Problem =
Return exactly the span of lines in the following data that opens with the line containing "Open the https://www.ubuntu.com/" and closes with the line containing "You are a computer-use agent. Screen". Include nothing else.

(Data to use begins)

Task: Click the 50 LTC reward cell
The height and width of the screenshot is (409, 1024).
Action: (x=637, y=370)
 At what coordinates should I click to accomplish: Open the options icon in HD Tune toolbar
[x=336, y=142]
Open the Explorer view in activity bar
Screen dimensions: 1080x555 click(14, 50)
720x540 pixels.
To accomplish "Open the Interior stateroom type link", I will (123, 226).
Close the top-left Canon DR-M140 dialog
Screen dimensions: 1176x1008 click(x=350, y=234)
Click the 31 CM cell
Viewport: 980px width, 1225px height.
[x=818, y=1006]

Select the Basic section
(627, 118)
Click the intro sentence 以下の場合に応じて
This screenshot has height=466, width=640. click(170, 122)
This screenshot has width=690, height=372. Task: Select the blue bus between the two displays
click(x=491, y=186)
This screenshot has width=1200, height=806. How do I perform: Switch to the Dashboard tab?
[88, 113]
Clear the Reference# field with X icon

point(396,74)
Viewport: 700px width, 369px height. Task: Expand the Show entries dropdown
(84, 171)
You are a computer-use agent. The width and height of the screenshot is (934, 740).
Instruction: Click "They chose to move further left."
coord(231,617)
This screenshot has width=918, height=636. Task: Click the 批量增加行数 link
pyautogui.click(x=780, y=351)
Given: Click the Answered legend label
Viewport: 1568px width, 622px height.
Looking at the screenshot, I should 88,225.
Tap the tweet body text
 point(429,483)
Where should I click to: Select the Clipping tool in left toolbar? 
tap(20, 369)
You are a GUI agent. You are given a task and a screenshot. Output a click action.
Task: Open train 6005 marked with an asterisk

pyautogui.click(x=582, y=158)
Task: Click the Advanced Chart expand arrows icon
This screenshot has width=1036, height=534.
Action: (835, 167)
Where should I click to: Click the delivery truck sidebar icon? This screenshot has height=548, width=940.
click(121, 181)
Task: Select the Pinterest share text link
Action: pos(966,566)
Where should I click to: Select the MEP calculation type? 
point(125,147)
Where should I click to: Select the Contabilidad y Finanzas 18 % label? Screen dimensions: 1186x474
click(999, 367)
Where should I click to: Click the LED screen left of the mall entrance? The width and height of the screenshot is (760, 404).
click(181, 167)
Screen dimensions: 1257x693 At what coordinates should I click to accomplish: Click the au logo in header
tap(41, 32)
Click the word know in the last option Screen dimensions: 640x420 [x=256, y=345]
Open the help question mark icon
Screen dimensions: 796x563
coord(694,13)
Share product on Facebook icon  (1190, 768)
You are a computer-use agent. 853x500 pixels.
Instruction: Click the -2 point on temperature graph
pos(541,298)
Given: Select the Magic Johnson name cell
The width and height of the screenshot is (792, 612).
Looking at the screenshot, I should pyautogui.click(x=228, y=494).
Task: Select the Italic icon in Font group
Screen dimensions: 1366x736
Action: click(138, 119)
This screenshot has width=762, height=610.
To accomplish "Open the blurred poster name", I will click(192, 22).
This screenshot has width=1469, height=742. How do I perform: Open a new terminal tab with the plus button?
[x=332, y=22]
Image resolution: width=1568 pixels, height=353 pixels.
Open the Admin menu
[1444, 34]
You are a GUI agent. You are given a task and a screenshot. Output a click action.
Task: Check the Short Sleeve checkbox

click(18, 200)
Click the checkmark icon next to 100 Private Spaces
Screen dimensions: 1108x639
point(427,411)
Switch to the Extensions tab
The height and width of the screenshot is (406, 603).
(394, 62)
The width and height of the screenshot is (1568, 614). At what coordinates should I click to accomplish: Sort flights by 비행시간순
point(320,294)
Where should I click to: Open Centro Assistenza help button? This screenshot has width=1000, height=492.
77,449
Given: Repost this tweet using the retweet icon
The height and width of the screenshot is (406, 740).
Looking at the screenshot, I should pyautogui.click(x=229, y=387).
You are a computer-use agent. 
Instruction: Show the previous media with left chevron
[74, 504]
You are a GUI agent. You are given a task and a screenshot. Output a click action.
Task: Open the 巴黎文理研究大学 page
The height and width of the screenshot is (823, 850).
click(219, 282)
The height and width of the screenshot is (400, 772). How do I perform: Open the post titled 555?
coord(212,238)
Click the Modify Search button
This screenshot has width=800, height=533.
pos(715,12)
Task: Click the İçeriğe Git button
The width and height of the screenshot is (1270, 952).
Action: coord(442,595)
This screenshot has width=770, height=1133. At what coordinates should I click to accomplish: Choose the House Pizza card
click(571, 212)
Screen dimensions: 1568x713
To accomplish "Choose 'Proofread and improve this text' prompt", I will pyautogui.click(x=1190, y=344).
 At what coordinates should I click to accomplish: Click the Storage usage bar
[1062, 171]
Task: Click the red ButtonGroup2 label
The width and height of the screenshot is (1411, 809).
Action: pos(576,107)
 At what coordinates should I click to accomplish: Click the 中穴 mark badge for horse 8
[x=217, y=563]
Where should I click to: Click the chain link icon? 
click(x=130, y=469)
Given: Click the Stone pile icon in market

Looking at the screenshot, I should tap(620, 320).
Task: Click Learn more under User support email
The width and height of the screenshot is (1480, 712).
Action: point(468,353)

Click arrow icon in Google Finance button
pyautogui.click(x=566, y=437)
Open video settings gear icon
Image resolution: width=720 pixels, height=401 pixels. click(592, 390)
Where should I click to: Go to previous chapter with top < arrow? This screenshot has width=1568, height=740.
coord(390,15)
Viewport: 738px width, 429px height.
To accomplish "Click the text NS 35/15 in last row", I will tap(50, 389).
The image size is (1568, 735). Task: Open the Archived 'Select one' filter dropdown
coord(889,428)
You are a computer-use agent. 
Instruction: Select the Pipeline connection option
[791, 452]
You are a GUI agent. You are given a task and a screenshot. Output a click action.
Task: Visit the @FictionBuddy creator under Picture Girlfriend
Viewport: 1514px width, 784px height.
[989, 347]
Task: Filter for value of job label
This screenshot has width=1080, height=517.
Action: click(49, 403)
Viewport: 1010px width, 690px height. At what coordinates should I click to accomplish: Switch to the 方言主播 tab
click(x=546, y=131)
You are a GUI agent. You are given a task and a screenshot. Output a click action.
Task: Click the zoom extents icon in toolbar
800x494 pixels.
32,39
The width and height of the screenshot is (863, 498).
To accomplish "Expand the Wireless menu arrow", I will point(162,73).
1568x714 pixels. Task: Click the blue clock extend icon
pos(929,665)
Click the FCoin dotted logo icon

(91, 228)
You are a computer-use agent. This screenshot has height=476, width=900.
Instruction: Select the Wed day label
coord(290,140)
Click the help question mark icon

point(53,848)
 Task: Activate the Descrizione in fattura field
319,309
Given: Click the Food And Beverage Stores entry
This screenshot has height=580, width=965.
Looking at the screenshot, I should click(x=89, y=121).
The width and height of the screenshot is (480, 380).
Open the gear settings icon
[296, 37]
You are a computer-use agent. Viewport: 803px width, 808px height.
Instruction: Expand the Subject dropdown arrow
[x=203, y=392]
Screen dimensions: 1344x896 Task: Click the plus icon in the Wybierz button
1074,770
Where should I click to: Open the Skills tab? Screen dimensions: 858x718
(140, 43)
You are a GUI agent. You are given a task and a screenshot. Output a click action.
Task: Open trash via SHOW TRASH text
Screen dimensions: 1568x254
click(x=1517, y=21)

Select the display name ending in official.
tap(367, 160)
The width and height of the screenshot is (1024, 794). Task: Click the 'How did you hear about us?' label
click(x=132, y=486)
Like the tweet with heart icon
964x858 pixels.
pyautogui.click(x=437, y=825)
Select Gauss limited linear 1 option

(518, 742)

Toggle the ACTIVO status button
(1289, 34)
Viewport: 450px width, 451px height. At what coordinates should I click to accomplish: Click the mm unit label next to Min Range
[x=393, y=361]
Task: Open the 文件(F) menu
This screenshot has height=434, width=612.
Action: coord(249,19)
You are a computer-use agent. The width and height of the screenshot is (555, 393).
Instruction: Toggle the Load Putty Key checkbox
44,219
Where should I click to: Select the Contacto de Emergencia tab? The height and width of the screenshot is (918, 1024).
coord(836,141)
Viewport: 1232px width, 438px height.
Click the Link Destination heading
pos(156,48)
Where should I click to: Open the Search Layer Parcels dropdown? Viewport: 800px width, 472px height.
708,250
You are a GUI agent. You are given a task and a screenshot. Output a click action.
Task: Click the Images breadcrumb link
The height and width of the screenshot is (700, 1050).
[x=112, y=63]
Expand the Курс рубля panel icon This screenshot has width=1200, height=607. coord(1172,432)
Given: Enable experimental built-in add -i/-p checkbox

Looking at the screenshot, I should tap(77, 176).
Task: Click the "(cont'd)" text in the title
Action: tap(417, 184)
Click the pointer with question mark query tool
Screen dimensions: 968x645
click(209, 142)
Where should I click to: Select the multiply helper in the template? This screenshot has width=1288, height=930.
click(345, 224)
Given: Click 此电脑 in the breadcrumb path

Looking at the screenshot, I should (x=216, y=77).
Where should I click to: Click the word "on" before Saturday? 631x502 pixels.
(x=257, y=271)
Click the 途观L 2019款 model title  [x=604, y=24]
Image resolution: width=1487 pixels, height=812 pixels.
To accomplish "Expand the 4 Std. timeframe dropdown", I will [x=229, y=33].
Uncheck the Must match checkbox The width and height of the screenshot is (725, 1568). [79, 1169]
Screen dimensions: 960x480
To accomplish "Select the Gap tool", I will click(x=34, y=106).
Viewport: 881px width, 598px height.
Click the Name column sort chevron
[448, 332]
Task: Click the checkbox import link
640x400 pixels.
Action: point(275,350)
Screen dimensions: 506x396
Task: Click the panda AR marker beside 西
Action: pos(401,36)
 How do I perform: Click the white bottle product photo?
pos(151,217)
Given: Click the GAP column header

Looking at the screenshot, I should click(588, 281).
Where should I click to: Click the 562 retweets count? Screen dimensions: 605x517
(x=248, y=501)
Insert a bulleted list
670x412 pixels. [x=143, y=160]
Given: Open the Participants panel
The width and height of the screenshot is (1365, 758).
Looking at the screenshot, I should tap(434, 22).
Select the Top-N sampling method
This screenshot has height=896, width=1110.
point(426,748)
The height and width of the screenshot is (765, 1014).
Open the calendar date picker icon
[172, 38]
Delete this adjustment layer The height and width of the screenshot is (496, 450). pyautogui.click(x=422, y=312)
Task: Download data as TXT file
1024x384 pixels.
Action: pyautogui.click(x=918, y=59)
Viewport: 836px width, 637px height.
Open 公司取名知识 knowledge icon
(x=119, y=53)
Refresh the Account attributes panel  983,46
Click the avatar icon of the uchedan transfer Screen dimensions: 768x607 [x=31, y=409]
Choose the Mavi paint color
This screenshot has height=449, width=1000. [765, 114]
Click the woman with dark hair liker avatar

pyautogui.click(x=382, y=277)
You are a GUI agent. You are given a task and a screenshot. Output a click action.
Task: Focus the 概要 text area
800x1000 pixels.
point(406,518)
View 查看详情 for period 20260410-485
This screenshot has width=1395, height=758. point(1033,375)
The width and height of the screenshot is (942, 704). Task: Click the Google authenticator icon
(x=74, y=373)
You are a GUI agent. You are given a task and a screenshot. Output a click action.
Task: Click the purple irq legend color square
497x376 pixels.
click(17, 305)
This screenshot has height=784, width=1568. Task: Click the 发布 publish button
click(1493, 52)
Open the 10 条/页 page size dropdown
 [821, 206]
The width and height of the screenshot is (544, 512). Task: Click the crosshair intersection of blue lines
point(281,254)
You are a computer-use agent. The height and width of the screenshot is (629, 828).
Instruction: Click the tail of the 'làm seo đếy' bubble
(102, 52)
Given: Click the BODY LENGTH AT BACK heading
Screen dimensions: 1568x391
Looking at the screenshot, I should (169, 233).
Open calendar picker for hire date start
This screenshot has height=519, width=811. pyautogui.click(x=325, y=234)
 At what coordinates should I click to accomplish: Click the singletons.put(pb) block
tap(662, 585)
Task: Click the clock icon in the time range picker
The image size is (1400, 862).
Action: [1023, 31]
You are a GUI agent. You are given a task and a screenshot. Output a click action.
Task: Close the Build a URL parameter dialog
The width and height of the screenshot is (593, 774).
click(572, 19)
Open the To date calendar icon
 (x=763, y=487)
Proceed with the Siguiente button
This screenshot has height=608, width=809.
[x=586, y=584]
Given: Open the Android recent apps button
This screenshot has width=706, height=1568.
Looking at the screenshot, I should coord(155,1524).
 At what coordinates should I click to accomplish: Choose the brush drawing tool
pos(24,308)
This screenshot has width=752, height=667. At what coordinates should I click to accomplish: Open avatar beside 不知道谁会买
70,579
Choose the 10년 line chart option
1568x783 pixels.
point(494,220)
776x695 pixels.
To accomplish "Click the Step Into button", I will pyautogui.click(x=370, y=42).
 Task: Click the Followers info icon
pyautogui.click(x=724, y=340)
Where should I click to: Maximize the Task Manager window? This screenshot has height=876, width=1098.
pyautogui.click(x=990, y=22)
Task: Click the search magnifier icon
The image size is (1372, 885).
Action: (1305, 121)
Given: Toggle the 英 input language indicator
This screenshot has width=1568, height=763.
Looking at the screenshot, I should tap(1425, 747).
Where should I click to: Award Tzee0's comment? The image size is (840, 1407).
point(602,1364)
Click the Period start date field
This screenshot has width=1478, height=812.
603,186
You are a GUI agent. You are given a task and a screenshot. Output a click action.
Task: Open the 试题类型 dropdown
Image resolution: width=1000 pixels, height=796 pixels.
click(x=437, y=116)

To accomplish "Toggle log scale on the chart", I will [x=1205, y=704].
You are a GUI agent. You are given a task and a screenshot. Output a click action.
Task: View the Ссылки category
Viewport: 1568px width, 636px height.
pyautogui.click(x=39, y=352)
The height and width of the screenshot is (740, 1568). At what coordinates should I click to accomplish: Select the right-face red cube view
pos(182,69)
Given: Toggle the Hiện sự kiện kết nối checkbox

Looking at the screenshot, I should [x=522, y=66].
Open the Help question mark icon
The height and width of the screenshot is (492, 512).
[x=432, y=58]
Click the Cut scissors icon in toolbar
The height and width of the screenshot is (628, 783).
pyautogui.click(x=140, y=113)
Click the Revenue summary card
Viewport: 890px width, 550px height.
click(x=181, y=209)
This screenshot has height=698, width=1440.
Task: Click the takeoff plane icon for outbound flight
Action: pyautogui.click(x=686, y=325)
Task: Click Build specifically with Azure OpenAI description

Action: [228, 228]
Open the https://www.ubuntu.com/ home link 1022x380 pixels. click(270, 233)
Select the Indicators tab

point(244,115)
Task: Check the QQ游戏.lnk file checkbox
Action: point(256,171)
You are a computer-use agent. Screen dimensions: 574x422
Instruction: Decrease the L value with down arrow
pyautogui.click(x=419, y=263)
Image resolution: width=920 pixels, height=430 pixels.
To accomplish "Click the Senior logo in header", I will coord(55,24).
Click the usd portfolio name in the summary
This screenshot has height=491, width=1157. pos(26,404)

(Data to use ends)

Answer section =
Open the https://www.ubuntu.com/ home link 1022x380 pixels. click(270, 233)
Select the Indicators tab

point(244,115)
Task: Check the QQ游戏.lnk file checkbox
Action: point(256,171)
You are a computer-use agent. Screen dimensions: 574x422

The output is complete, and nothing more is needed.